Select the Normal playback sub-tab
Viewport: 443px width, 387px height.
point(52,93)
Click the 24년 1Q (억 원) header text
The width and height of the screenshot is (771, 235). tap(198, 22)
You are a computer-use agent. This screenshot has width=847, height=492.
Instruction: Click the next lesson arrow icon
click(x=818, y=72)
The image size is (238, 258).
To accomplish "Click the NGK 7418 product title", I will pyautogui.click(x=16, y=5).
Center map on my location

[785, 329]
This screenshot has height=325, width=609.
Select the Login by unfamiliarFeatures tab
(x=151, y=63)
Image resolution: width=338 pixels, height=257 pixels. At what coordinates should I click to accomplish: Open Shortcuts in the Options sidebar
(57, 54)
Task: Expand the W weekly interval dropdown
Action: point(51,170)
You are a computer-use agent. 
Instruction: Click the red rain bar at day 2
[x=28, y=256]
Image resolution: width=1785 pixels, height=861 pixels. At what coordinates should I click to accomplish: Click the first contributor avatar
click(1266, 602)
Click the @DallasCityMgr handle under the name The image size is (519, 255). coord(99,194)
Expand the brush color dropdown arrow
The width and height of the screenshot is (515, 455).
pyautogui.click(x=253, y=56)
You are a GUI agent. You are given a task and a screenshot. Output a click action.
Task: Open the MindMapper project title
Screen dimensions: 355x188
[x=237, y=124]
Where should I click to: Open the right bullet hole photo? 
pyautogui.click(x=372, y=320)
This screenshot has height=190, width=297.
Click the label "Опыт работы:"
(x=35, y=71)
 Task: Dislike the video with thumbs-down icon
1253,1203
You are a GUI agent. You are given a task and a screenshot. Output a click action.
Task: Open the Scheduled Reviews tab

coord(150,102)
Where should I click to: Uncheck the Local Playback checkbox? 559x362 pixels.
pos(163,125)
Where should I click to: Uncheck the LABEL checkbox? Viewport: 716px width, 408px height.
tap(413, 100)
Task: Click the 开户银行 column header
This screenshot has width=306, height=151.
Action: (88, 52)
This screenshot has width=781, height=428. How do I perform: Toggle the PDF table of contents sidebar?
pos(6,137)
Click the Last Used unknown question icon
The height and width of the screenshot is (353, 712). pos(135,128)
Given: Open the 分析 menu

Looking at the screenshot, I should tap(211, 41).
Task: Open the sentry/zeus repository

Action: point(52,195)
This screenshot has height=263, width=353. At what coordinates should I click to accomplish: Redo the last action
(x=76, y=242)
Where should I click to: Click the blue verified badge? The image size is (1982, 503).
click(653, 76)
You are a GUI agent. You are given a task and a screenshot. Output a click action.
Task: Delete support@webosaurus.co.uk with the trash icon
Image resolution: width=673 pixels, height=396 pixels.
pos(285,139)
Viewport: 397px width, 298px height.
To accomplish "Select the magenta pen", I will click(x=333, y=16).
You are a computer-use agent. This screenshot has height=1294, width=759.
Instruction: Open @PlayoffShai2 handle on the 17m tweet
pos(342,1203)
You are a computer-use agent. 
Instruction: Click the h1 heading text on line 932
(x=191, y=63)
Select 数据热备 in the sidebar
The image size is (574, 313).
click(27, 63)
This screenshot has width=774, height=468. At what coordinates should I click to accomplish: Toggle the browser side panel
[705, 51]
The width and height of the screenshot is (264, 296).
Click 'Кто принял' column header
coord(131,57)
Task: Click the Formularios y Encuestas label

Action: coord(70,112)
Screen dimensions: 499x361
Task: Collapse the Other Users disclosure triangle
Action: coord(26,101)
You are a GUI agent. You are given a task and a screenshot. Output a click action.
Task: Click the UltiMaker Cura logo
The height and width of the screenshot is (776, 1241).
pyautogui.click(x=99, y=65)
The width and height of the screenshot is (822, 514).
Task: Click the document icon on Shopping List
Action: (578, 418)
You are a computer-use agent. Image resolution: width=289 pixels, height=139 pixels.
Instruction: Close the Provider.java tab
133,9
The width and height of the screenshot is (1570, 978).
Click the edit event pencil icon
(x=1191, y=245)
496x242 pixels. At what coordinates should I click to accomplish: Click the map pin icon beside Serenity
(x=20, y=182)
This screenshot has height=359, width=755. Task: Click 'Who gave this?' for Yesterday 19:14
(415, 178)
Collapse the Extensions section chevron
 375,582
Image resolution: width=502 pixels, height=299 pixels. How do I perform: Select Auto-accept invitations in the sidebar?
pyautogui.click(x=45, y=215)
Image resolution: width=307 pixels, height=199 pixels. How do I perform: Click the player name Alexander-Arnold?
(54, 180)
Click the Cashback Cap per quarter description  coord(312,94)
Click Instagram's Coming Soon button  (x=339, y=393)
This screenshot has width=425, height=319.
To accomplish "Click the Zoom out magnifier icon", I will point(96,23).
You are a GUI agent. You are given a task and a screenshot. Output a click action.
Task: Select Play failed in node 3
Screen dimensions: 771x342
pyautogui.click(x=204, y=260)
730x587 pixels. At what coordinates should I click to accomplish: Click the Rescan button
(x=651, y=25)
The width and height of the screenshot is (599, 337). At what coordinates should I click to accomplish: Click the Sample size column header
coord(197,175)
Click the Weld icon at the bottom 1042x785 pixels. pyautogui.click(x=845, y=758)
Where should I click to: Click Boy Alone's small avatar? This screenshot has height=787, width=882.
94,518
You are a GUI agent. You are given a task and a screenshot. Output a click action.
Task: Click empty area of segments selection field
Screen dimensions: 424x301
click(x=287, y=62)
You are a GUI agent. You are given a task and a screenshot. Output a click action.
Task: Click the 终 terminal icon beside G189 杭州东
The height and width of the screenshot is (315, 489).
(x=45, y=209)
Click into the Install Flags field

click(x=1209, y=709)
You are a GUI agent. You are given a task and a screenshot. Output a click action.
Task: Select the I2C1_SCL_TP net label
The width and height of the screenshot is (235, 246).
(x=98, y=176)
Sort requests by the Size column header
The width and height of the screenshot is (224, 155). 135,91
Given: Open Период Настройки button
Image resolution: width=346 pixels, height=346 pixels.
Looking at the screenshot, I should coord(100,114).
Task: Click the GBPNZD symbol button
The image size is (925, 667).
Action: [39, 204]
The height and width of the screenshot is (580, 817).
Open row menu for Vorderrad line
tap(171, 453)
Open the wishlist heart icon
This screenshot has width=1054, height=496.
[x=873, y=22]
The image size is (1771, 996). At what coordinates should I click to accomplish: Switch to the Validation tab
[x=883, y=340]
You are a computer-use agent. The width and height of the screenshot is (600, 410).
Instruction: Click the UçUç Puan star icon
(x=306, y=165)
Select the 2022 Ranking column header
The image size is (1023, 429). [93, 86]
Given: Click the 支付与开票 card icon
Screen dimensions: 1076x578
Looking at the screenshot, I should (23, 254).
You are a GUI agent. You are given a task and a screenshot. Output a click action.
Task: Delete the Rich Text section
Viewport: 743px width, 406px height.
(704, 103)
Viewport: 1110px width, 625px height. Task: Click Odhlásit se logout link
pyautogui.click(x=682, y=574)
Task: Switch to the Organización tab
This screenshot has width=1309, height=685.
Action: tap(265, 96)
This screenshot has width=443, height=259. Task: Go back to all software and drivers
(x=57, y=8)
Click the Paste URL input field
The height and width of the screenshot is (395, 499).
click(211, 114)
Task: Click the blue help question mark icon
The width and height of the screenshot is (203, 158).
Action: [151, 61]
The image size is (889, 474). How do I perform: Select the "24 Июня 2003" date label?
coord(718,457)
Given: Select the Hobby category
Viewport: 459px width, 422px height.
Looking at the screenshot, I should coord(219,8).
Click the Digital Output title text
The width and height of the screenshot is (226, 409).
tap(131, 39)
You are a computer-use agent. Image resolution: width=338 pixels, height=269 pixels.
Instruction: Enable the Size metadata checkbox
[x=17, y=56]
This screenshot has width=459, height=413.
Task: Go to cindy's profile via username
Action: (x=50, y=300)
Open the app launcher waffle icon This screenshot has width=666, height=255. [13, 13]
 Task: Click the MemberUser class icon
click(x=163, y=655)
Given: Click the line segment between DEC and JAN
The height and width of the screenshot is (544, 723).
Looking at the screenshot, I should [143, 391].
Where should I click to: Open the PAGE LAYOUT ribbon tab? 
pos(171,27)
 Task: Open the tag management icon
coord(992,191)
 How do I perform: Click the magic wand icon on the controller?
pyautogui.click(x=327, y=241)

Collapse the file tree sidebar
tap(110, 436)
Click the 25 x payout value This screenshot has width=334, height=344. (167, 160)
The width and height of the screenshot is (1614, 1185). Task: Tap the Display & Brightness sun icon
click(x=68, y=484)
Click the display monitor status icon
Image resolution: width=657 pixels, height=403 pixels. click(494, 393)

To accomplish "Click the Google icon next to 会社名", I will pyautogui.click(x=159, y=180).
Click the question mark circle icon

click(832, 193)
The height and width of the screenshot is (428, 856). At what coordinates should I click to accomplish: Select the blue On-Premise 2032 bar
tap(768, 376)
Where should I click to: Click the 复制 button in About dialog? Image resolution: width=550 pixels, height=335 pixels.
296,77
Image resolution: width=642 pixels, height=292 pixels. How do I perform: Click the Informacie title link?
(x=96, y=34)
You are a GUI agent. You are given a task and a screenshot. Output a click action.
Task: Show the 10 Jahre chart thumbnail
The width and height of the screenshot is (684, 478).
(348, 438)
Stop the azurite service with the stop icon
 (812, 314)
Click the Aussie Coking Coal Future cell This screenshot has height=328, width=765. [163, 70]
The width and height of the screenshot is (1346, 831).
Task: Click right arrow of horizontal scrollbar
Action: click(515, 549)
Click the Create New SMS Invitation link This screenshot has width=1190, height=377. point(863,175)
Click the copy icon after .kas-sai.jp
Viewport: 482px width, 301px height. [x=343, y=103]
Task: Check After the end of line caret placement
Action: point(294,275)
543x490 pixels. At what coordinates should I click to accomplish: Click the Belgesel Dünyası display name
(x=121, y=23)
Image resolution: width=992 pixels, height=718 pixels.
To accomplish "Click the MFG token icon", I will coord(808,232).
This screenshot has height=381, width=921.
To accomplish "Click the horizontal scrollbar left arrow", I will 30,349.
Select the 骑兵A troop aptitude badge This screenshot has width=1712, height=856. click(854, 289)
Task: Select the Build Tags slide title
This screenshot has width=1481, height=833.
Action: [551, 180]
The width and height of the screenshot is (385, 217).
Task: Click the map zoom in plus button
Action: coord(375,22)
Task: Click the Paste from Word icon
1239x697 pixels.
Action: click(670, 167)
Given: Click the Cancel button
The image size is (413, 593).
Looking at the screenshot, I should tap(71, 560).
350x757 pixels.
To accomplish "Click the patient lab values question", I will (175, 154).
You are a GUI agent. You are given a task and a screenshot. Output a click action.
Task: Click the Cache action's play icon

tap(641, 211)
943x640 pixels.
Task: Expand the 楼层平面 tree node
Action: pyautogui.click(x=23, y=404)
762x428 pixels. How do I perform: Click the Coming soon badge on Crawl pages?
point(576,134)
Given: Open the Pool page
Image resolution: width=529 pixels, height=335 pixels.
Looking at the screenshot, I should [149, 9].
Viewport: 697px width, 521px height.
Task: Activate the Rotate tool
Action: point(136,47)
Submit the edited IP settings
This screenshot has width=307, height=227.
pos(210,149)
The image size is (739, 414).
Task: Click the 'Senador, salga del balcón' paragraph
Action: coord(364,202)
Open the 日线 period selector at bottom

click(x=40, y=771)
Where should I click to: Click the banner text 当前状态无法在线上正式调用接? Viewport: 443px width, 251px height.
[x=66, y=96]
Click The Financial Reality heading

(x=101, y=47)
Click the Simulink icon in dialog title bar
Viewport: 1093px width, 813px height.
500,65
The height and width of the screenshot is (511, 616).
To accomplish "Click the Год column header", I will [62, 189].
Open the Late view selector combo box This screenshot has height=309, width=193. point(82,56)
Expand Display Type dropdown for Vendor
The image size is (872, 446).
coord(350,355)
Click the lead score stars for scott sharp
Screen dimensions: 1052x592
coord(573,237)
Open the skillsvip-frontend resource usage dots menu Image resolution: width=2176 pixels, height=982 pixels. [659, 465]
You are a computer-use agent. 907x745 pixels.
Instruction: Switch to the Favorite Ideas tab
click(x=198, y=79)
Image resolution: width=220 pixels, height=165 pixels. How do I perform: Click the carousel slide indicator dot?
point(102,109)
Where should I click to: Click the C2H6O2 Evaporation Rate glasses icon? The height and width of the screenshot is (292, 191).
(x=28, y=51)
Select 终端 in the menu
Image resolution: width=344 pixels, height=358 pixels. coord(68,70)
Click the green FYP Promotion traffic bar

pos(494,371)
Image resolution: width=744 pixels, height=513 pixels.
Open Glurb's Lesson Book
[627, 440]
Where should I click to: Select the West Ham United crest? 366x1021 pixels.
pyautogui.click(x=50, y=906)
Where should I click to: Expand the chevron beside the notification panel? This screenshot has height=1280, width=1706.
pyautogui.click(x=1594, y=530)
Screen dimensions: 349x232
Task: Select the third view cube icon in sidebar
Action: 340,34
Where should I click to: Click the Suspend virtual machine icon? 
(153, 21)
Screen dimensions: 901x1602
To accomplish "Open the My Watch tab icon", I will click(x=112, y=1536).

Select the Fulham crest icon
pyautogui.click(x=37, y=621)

========================================================================

## Instruction
Reproduce everything from the line containing "Sort requests by the Size column header" down to the line containing "Open the app", swapping "Validation" for "Verification" and leaving all else unchanged.

## Output of the task
Sort requests by the Size column header
The width and height of the screenshot is (224, 155). 135,91
Given: Open Период Настройки button
Image resolution: width=346 pixels, height=346 pixels.
Looking at the screenshot, I should coord(100,114).
Task: Click the GBPNZD symbol button
The image size is (925, 667).
Action: [39, 204]
The height and width of the screenshot is (580, 817).
Open row menu for Vorderrad line
tap(171, 453)
Open the wishlist heart icon
This screenshot has width=1054, height=496.
[x=873, y=22]
The image size is (1771, 996). At what coordinates should I click to accomplish: Switch to the Verification tab
[x=883, y=340]
You are a computer-use agent. The width and height of the screenshot is (600, 410).
Instruction: Click the UçUç Puan star icon
(x=306, y=165)
Select the 2022 Ranking column header
The image size is (1023, 429). [93, 86]
Given: Click the 支付与开票 card icon
Screen dimensions: 1076x578
Looking at the screenshot, I should (23, 254).
You are a GUI agent. You are given a task and a screenshot. Output a click action.
Task: Delete the Rich Text section
Viewport: 743px width, 406px height.
(704, 103)
Viewport: 1110px width, 625px height. Task: Click Odhlásit se logout link
pyautogui.click(x=682, y=574)
Task: Switch to the Organización tab
This screenshot has width=1309, height=685.
Action: tap(265, 96)
This screenshot has width=443, height=259. Task: Go back to all software and drivers
(x=57, y=8)
Click the Paste URL input field
The height and width of the screenshot is (395, 499).
click(211, 114)
Task: Click the blue help question mark icon
The width and height of the screenshot is (203, 158).
Action: [151, 61]
The image size is (889, 474). How do I perform: Select the "24 Июня 2003" date label?
coord(718,457)
Given: Select the Hobby category
Viewport: 459px width, 422px height.
Looking at the screenshot, I should coord(219,8).
Click the Digital Output title text
The width and height of the screenshot is (226, 409).
tap(131, 39)
You are a computer-use agent. Image resolution: width=338 pixels, height=269 pixels.
Instruction: Enable the Size metadata checkbox
[x=17, y=56]
This screenshot has width=459, height=413.
Task: Go to cindy's profile via username
Action: (x=50, y=300)
Open the app launcher waffle icon This screenshot has width=666, height=255. [13, 13]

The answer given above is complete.